My new piece. Please feedback!!

String quartet 2. movement "Thunderstorm over the river"

I hope you like it!


----------



## contra7

Something fresh, something new...

Nocturne in A flat major


----------



## Kopachris

Wonderful as usual, contra!


----------



## ricardo_jvc6

Contra, I love your nocturne the way you made it. Good job. I see some good talent in there. But could you use some dynamics, I see the music as mechanical Piano being played without love. You can do better than that 

Edit: I also see you made it Chopin like.


----------



## contra7

Thank you all for your kind comments!
Here is something new, after much time.

Marina's theme


----------



## Pizzicato

I love your compositions Contra. I was just wondering what happened to your earlier pieces though (e.g Christmas March, Clarinet Quintet.) I would love to hear them.


----------



## contra7

@Pizzicato: I removed earlier pieces because these was just practice pieces. Thank you for your kind comment!!
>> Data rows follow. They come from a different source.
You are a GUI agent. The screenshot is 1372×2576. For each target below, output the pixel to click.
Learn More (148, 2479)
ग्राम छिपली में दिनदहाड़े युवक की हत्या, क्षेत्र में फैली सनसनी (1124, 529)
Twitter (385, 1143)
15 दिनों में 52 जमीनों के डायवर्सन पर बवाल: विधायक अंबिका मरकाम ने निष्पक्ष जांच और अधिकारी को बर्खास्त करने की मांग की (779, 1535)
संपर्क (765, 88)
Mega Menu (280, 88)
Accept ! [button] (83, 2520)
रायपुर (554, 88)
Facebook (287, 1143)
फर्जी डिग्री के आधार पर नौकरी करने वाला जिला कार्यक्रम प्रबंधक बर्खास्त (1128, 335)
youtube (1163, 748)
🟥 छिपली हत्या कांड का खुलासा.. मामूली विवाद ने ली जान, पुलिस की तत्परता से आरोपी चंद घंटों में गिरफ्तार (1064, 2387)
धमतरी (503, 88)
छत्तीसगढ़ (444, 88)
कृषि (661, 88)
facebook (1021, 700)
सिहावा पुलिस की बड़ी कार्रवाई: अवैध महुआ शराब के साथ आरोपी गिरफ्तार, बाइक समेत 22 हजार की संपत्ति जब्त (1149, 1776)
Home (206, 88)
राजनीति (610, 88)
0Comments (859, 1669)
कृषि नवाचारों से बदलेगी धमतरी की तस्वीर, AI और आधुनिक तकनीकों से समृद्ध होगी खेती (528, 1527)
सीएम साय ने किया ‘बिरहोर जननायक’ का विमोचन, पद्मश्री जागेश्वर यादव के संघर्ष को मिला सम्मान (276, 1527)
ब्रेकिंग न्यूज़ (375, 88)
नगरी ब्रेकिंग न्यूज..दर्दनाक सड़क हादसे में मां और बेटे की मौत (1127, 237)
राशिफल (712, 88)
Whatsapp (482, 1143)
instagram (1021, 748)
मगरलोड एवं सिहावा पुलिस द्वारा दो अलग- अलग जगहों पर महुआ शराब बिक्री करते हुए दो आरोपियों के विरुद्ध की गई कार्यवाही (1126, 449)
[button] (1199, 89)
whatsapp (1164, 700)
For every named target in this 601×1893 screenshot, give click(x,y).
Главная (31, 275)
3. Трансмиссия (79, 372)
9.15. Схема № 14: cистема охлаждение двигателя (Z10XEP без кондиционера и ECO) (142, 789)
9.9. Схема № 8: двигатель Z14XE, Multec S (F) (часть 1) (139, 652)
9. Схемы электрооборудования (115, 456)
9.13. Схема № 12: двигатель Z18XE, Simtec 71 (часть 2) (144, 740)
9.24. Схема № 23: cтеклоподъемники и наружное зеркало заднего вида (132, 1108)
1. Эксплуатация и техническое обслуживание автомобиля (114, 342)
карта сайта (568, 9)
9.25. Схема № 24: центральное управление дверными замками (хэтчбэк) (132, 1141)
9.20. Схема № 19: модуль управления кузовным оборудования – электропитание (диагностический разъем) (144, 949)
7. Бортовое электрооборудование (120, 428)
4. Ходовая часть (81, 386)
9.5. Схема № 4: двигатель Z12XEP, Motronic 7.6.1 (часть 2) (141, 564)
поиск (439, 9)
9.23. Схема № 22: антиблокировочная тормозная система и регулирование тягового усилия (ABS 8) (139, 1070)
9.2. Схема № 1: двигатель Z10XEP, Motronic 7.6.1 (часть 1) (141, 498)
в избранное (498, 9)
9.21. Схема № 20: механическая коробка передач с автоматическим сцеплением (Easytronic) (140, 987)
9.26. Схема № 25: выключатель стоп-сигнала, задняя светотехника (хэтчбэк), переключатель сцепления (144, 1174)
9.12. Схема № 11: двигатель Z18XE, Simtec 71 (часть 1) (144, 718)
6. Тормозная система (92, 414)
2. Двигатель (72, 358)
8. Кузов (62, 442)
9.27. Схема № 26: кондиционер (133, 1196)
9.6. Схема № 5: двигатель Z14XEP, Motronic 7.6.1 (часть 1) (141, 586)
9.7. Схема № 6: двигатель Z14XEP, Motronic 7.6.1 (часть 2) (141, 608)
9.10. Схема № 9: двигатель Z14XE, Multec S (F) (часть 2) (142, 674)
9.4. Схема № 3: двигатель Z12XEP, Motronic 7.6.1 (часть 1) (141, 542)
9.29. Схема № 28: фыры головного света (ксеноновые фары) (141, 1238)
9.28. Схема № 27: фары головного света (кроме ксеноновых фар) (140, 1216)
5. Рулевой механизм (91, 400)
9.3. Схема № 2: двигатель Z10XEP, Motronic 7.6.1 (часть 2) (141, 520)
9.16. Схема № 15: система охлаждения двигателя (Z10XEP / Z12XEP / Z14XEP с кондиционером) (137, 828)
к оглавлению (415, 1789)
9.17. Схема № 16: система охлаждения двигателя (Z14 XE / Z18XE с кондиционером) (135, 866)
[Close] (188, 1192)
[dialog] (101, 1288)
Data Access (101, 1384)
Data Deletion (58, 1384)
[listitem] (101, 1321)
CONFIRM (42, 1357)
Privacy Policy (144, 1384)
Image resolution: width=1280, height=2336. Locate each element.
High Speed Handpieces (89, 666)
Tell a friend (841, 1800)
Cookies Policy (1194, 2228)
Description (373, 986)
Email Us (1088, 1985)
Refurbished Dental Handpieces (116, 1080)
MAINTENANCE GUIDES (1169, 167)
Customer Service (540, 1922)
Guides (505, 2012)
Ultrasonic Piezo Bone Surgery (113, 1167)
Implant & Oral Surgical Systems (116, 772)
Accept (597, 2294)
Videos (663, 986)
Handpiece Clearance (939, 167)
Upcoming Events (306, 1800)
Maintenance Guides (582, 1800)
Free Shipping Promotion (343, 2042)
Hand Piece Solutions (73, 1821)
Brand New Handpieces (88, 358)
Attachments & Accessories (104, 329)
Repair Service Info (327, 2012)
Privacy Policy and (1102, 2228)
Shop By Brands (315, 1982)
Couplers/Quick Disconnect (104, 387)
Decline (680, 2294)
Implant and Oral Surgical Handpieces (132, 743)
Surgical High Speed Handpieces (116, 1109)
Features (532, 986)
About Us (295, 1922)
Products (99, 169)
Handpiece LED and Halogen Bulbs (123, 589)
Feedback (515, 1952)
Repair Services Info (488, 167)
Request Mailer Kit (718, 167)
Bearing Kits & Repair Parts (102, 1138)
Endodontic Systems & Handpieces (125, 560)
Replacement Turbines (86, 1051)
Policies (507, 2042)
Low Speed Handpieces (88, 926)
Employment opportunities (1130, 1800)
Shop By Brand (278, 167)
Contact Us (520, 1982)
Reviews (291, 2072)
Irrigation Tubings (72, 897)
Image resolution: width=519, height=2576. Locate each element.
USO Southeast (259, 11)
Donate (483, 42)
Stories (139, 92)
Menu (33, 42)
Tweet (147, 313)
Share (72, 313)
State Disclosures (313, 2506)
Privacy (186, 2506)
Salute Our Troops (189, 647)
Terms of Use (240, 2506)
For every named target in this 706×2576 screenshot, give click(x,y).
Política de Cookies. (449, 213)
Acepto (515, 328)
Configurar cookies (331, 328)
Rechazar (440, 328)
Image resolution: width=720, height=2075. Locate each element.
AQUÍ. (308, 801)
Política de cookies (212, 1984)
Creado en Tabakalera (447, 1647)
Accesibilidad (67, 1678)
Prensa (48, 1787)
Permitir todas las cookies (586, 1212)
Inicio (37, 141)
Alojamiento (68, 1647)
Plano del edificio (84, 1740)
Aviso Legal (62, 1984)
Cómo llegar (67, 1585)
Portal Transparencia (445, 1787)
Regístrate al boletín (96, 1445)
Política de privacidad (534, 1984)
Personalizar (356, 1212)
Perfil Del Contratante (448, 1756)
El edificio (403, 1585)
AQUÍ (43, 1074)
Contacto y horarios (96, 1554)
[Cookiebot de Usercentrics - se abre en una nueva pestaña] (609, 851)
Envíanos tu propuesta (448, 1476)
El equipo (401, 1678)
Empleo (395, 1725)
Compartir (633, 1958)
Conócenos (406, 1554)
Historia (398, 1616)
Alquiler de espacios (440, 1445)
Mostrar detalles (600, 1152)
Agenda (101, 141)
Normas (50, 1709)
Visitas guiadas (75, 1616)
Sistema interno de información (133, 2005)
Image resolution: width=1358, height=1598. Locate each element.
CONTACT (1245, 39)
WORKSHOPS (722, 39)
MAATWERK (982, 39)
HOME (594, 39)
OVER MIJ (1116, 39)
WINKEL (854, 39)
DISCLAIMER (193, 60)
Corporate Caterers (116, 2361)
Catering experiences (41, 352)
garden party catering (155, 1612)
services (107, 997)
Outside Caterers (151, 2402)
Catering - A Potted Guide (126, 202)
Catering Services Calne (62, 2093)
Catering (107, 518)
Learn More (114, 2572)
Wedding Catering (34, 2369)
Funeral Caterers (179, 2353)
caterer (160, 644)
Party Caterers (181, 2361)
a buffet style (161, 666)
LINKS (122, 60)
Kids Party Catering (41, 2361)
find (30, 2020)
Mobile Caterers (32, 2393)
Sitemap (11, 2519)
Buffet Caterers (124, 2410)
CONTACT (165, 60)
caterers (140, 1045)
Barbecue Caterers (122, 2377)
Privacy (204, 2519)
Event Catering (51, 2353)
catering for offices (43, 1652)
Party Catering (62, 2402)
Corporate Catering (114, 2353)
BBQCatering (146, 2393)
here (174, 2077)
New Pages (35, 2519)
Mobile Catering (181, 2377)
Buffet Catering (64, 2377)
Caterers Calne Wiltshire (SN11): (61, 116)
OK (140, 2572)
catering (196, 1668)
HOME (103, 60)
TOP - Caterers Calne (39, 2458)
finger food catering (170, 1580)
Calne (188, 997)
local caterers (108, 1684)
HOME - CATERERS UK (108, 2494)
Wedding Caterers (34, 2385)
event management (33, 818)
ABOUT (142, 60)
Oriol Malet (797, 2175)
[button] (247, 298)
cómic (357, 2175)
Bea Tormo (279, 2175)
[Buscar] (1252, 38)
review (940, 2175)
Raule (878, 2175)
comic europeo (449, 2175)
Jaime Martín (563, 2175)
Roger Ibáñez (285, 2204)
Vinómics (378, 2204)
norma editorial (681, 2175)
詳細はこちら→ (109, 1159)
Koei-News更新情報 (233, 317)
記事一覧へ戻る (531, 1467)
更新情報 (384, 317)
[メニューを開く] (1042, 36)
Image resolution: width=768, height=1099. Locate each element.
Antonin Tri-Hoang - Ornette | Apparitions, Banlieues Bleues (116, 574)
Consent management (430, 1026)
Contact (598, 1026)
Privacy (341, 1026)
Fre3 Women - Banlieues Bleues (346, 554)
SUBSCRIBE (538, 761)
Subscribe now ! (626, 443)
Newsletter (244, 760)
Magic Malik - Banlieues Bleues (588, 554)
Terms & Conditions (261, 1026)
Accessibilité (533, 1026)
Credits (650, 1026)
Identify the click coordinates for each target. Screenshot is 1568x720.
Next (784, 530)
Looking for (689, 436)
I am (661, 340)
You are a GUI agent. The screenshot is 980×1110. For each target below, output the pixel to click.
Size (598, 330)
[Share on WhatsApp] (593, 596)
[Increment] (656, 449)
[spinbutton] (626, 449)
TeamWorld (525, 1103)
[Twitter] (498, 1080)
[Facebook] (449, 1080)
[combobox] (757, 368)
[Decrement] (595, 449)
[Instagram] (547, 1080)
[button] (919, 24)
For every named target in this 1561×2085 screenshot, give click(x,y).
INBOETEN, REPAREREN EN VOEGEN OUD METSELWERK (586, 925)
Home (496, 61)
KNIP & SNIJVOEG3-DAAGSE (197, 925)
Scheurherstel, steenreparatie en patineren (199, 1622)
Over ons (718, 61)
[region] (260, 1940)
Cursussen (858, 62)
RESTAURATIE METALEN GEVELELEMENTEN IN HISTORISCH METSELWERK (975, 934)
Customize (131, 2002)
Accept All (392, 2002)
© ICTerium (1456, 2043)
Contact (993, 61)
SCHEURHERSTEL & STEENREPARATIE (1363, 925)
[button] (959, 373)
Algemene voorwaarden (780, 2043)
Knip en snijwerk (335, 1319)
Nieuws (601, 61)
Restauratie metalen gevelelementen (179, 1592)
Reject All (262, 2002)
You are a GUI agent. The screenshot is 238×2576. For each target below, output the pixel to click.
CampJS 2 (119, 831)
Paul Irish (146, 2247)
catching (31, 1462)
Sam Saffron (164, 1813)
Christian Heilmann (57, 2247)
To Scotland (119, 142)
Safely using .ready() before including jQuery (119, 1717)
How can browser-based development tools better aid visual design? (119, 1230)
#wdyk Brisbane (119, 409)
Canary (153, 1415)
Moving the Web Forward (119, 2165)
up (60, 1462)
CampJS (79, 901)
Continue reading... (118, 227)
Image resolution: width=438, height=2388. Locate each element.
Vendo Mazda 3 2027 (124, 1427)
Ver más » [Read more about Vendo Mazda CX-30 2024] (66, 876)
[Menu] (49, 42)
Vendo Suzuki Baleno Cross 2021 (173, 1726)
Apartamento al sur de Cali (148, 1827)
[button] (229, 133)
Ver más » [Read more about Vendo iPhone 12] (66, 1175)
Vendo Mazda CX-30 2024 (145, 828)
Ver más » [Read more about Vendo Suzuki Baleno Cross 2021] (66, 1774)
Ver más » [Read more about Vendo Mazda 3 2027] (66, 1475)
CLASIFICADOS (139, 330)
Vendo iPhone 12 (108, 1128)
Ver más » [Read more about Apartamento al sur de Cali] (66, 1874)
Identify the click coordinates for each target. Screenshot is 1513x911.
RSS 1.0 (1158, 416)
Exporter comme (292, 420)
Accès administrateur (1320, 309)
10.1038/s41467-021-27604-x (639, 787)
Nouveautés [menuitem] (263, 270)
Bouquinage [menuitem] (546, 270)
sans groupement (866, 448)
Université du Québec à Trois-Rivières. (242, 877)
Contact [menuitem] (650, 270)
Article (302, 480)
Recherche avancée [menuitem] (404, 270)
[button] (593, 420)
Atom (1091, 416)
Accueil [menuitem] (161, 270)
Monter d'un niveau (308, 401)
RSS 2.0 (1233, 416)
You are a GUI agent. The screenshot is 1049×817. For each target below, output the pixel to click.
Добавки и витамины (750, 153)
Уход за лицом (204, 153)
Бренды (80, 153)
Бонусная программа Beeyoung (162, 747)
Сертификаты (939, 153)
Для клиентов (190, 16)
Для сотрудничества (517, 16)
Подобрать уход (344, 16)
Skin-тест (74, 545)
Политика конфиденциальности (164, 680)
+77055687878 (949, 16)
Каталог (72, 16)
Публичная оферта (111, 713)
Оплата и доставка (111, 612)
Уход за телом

Something new again. Thanks for listetning!

Prelude for The Nutcracker


----------



## contra7

Here are my 2 new pieces. Thank you for listening!! I hope you'll enjoy and a feedback would be nice! 

Prelude for String Quartet

Scherzo for Piano


----------



## contra7

Again something new! Composition in style of Eric Satie for piano and tape with sounds of rain. Thanks for listening!

In a 'Satietic' Mood


----------